Installation view, Katarina Zdjelar,  Everything is Gonna Be, video, 2008 Courtesy the artist Foto: M. Pardatscher
Mostre

KATARINA ZDJELAR – MICHAEL HÖPFNER

25.06.2010—14.08.2010

A cura di Luigi Fassi

Impegnati in modi diversi a produrre una riflessione sui modelli della memoria e dell’immaginario collettivo all’interno della cultura occidentale, Katarina Zdjelar e Michael Höpfner esercitano un’analisi critica profonda degli sviluppi politici ed economici del mondo contemporaneo.
In A Girl, the Sun and an Airplane Airplane (2007) Katarina Zdjelar ha chiesto ad alcuni cittadini di Tirana, la capitale dell’Albania, di provare a parlare liberamente in russo all’interno di uno studio di registrazione. L’obiettivo dell’artista è di lasciar riaffiorare, in termini di memoria linguistica, quanto rimasto della stagione della dittatura sotto Enver Hoxha, quando il russo era la lingua di riferimento culturale e politico dell’Albania. L’opera è un tentativo di scavo nelle profondità dell’inconscio collettivo, indagato dando spazio alle reminiscenze linguistiche individuali proprie di un tempo passato. I cittadini più anziani di Tirana coinvolti dall’artista rammentano una molteplicità di parole e di frasi, per quanto spesso disarticolate e incoerenti tra loro, mentre i più giovani provano ad attingere invano ad una memoria linguistica e culturale che appare ancora oscuramente presente ma ormai inaccessibile nei suoi codici determinati. Lasciando reagire tra loro la dimensione contemporanea dell’Albania democratica con la memoria frammentata sul passato recente del Paese, A Girl, the Sun and an Airplane Airplane interroga il rapporto tra la realtà dei fatti storici e la loro assimilazione sul piano privato e individuale.

Everything is Gonna Be (2008) è un’opera video realizzata dall’artista in Norvegia con il coinvolgimento di un gruppo di persone di mezza età, cresciute nell’agio del welfare norvegese sviluppatosi dagli anni Sessanta in poi. Il gruppo, un coro amatoriale di amici, si è cimentato su richiesta dell’artista nell’esecuzione della celebre canzone dei Beatles “Revolution”, un dialogo a due incentrato sulla stagione del 1968 e sul rapporto irrisolto tra rivoluzione e violenza, cambiamento sociale ed estremismo politico. L’uso fluido ma imperfetto della lingua inglese da parte dei cantanti diventa nell’opera dell’artista la rappresentazione simbolica di una loro inadeguatezza rispetto al contenuto della canzone, la messa in scena di una distanza tra le ambizioni giovanili e gli esiti delle biografie personali dei cantanti.

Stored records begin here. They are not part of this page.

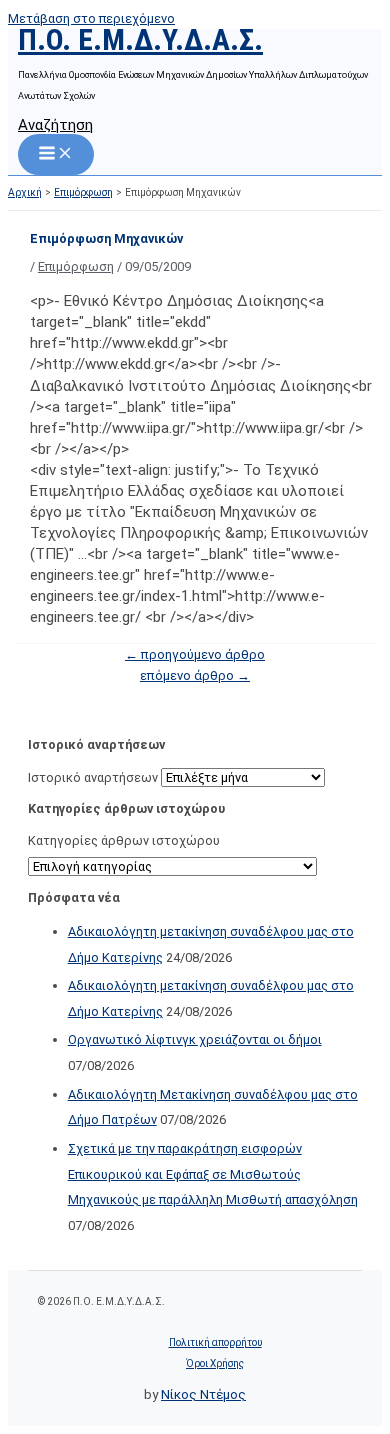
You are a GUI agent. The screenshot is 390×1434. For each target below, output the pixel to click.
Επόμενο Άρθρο (195, 675)
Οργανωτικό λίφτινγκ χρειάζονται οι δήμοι (195, 1039)
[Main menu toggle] (56, 154)
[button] (55, 125)
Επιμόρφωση (76, 266)
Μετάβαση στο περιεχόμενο (91, 18)
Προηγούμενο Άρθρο (195, 654)
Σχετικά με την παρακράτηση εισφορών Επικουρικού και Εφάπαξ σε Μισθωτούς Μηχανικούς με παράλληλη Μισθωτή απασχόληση (213, 1174)
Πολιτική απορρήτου (215, 1342)
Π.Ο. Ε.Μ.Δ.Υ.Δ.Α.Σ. (140, 39)
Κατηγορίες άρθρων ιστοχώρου (124, 840)
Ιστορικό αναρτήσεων (93, 777)
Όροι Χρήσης (215, 1363)
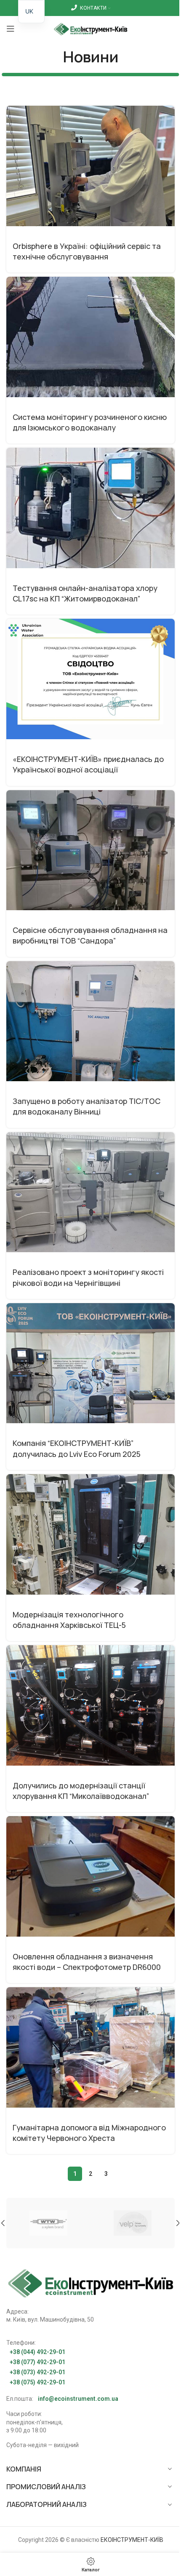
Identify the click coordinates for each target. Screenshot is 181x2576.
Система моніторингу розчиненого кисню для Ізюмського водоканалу (90, 422)
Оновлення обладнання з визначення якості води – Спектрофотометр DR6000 (87, 1961)
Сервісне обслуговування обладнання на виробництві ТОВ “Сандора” (90, 935)
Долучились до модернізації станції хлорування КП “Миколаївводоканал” (81, 1790)
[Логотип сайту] (90, 28)
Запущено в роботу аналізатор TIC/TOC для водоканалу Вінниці (86, 1106)
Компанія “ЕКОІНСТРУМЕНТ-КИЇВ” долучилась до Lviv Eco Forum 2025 (77, 1448)
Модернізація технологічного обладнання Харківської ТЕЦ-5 (69, 1619)
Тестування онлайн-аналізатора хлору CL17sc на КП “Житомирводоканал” (85, 593)
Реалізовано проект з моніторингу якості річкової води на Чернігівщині (88, 1277)
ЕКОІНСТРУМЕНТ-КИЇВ (132, 2539)
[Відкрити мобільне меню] (10, 28)
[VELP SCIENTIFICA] (132, 2223)
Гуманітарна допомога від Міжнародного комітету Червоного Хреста (89, 2132)
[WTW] (48, 2223)
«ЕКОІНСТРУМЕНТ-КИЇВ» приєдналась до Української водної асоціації (88, 764)
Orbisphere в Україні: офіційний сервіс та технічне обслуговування (87, 251)
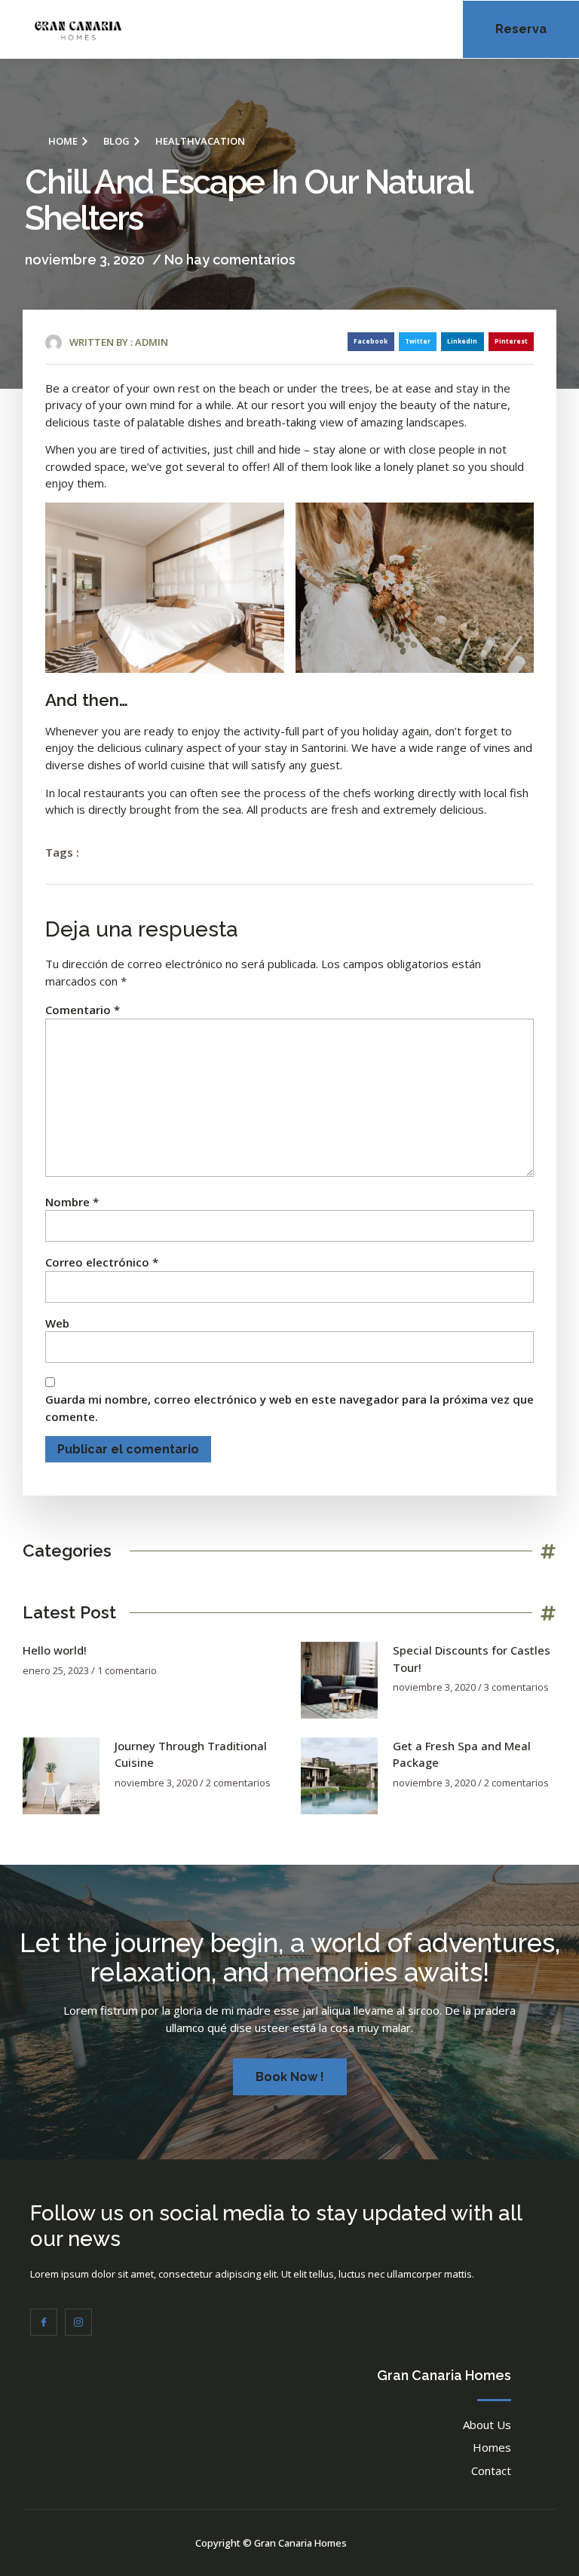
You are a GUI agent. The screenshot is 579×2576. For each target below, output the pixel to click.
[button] (401, 30)
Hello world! (55, 1650)
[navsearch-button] (434, 27)
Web (57, 1323)
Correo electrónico (101, 1262)
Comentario (82, 1009)
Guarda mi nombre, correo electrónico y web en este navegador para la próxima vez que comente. (289, 1408)
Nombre (72, 1201)
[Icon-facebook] (43, 2322)
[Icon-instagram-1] (78, 2322)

Everything is Gonna Be apre in tal modo una riflessione sull’idea politica dell’Europa e sul ruolo civile e culturale dei suoi cittadini nello scenario del mondo contemporaneo.

Erosione, identità, memoria e dispersione sono le parole chiave anche della ricerca di Michael Höpfner. L’artista austriaco ha sviluppato nel corso degli ultimi anni un’attività artistica incentrata su un’erranza geografica e culturale, realizzata percorrendo a piedi regioni periferiche e paesaggi desertici in diversi continenti. Outpost of Progress (2005-2010) è l’esito di otto settimane di percorso condotto da Höpfner attraverso l’altipiano del Chang Tang nel Tibet occidentale, una regione abitata da circa cinquantamila persone di antica tradizione nomadica. Territorio precluso al libero ingresso di turisti e cittadini stranieri e tra i più ignoti del pianeta, il Chang Tang si è rivelato nel corso dell’esplorazione dell’artista sede di molteplici interventi di devastazione ambientale e architettonica. Lontana da ogni ideale di idillio naturale e purezza ambientale, la regione tibetana documentata da Höpfner appare al contrario un avamposto del degrado del pianeta operato da parte della cultura industrializzata, il teatro di una cancellazione di culture e tradizioni radicate da millenni. Tra rifugi, grotte e capanne, gli abitanti del Chang Tang resistono all’avanzare della modernità globale, opponendo mediante le forme di un’invisibilità nomadica la difesa del proprio mondo culturale in dissoluzione. Tramite la presentazione di regesti fotografici, diapositive e moduli abitativi essenziali derivati dalle architetture effimere della regione, Outpost of Progress smentisce l’idealizzazione di armonia e omogeneità associata ai grandi territori naturali mostrando la brutalità dell’antagonismo fra stanzialità e nomadismo, tradizione e sviluppo.